= Source extract =

---*---

# Finally Tried Out My Treadle Machine (pics)



## happyjunker (Mar 22, 2009)

I bought this machine for $50 close to 20 years ago, at a garage sale. 








It needed a lot of repair. I sanded the original finish, and had to glue and clamp the doors back together. They are made of a very thick plywood. I refinished the cabinet, being careful to save the little tape measure. Bought a new belt, and never tried it out. It's been in my house as a thing of beauty, but nothing else. I didn't know how to use it, put the bobbin in, or wind a bobbin for that matter. I still need practice.









After getting on this forum, I started to think about this machine alot. It's a Franklin. Christmas Eve, I went to an elderly friends house to show her the doll clothes I made before giving them away. My husband and I deliver meals to her twice monthly. She is 93, is the sweetest little lady, and still pieces with an old treadle machine and hand ties her quilts with yarn. She inspires me in knowing she still gets so much pleasure out of living and sewing at her age.

---*---

= Records shown =
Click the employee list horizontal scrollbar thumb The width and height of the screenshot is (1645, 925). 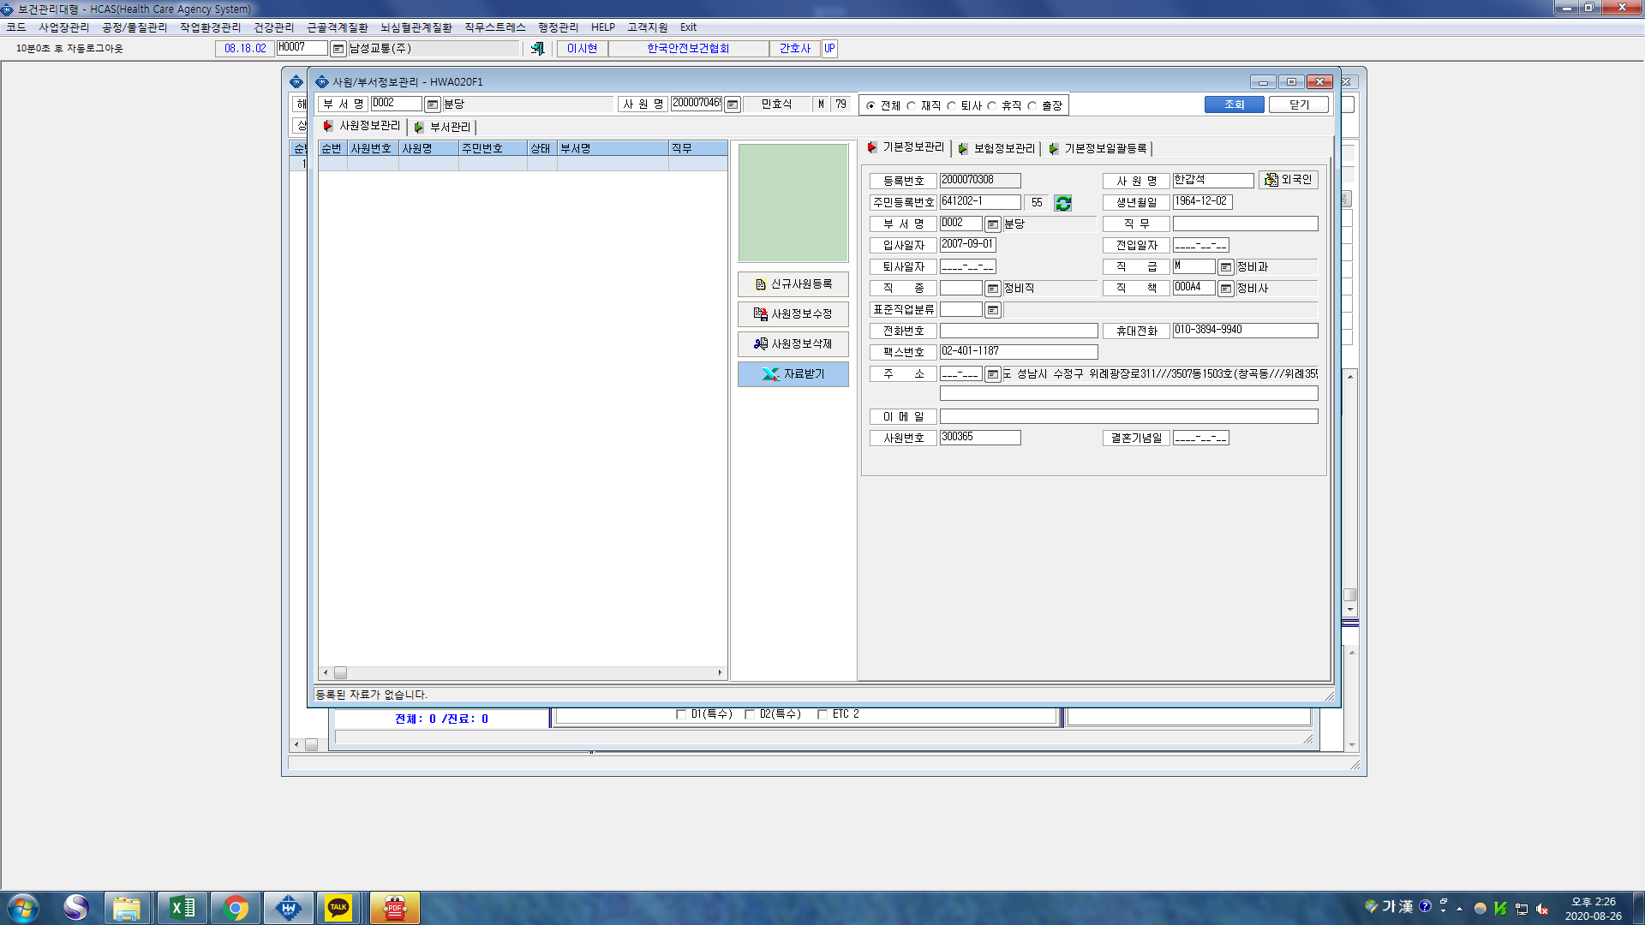click(340, 673)
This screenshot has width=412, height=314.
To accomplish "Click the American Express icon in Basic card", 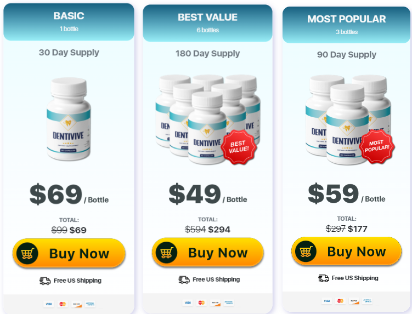I will pos(90,304).
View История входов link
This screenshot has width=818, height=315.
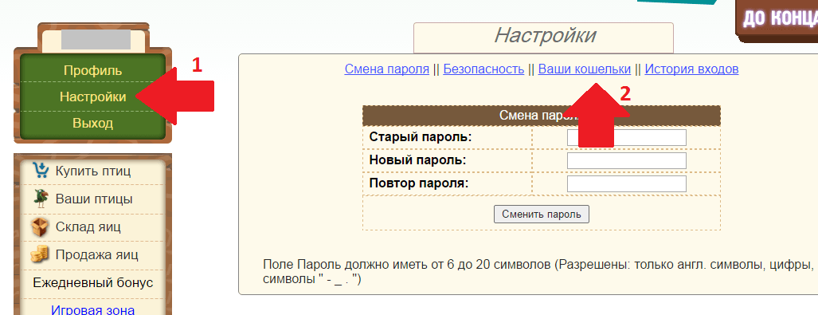pos(691,69)
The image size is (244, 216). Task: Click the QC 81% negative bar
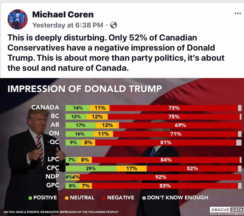tap(166, 142)
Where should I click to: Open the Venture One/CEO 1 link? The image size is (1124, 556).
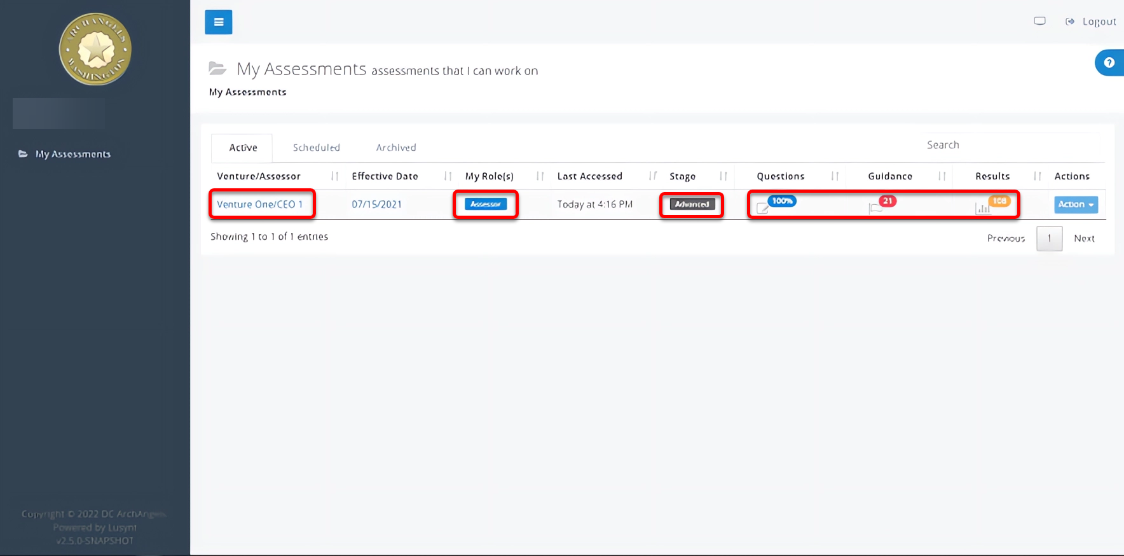[x=259, y=204]
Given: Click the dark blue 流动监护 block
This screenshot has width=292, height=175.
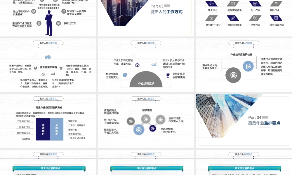Looking at the screenshot, I should [43, 129].
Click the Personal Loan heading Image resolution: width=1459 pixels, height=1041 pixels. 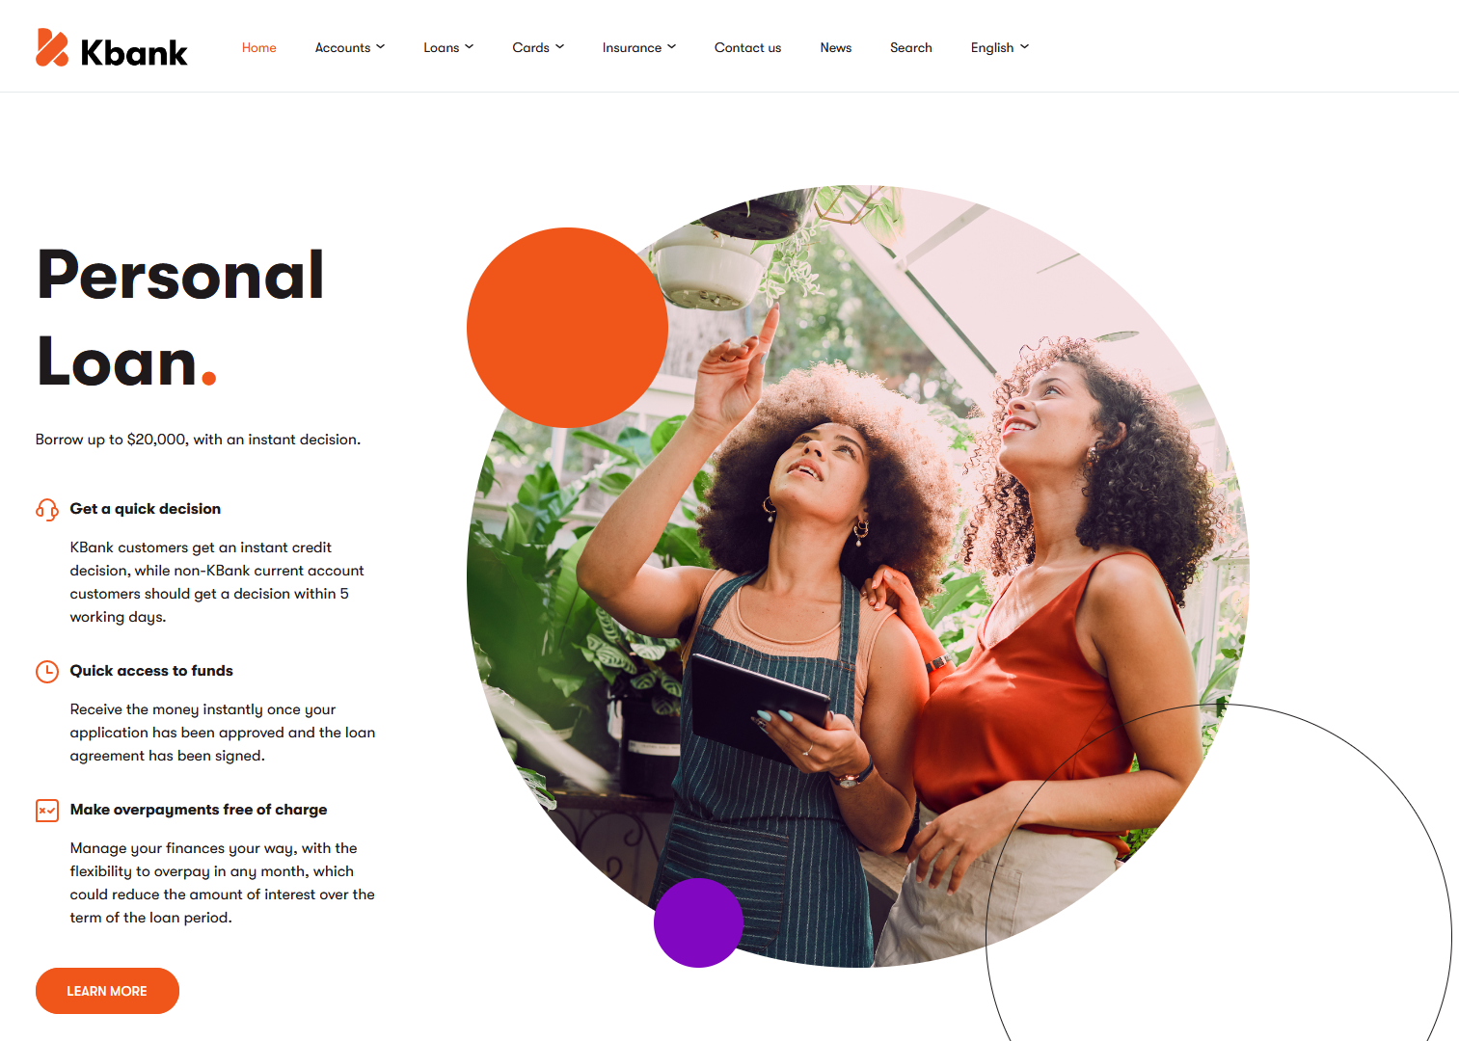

---*---

= Exercise tasks =
**A.** From the treadle machine post, list each thing the writer says they did not know how to do.
**B.** Extend the treadle machine post from where it stops.

= Responses to the exercise =
**A.**
- Use the machine
- Put the bobbin in
- Wind a bobbin

**B.**
We popped up this little Franklin last night, and I decided to learn. My husband helped me out with oiling and winding the bobbin. I tried it out this morning, and there is a learning curve. The starting is the hard part, but after practicing, I started having fun! I can see piecing some quilts on this machine. The stitches are so fine. It was fun. I still need to learn to fill a bobbin and how to place the shuttle. 

I downloaded and printed the book for it last night to help me. I have the two black cover plates that still need to be installed on the back of the cabinet to cover those vent holes. Never did that step in 20 years! OY! 


















Thank you Ladies, for kicking my sewing up a notch to a new level of excitement. I am looking forward, for the first time in my life of owning a little black Singer AND learning how to operate a treadle machine I've owned for 20 years!


----------



## Macybaby (Jun 16, 2006)

now I'm going to have to get mine working to keep up with you! That is a very lovely cabinet.

I made my husband see of the motor on the second 66 I have works. I think he's starting to think I'm getting obsessive about sewing machines.


----------



## JanO (Jun 17, 2003)

That is a beautiful machine and cabinate. Congratulations on finally trying it out. Can't wait to see some of the masterpieces you make with it.


----------



## happyjunker (Mar 22, 2009)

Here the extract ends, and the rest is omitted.